**Dataset excerpts**
----------
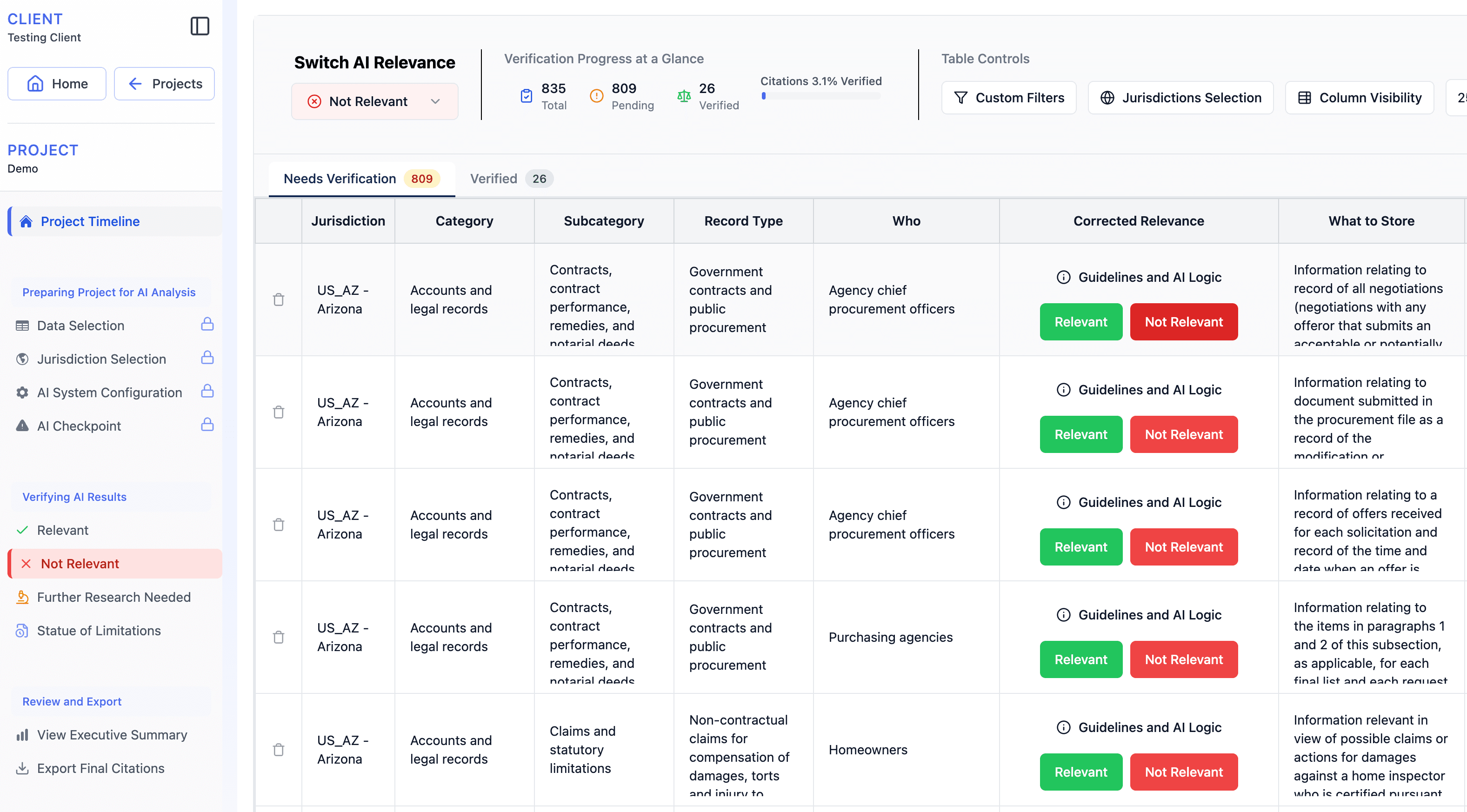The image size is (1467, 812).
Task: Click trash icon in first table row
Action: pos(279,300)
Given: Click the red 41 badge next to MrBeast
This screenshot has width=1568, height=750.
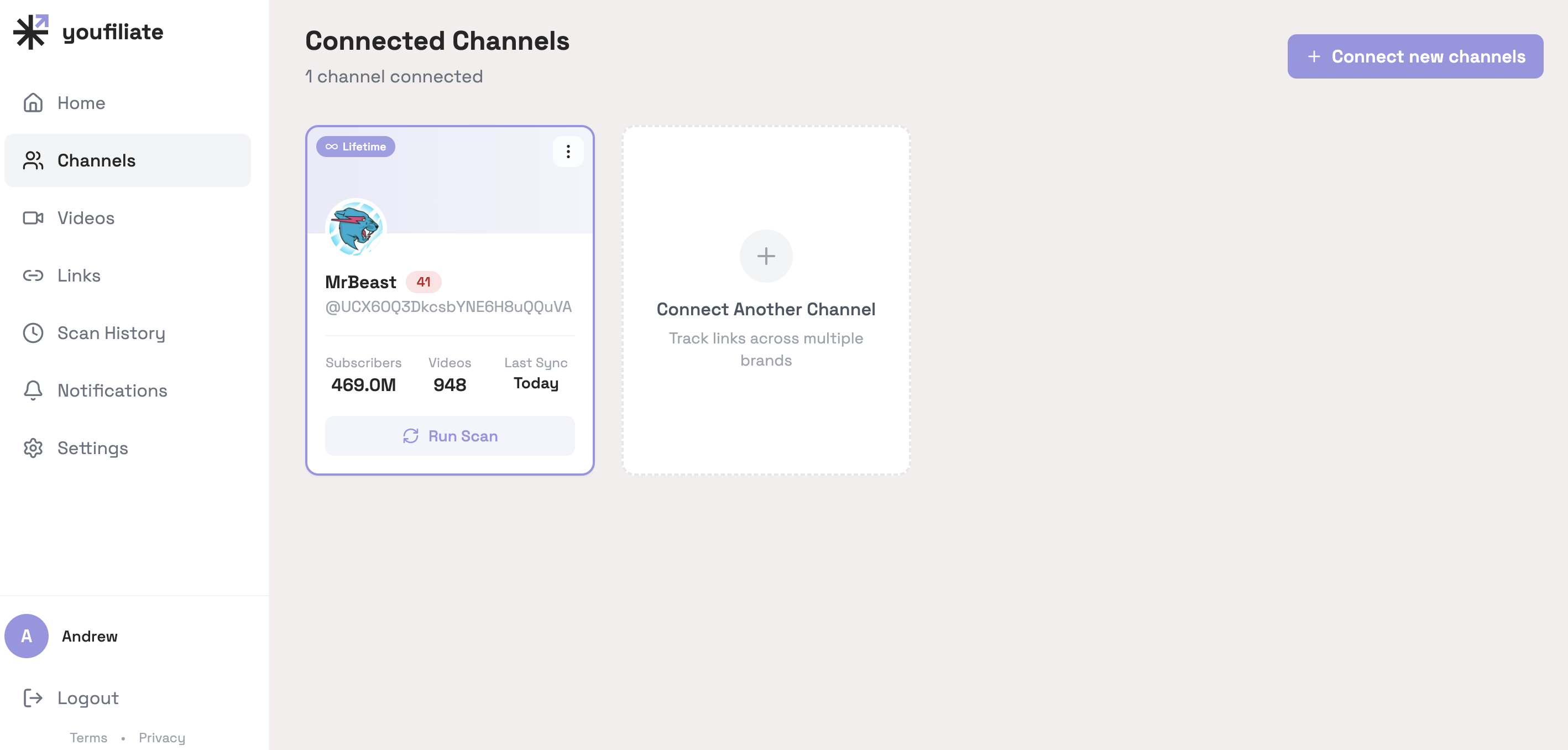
----------
**Instructions to follow**
Please output the lines of the records above from the one with "Given: Click the red 41 badge next to MrBeast" through the last, exactly as they appear and with both ends included; skip any pictures and add nothing.

**Exercise response**
Given: Click the red 41 badge next to MrBeast
This screenshot has width=1568, height=750.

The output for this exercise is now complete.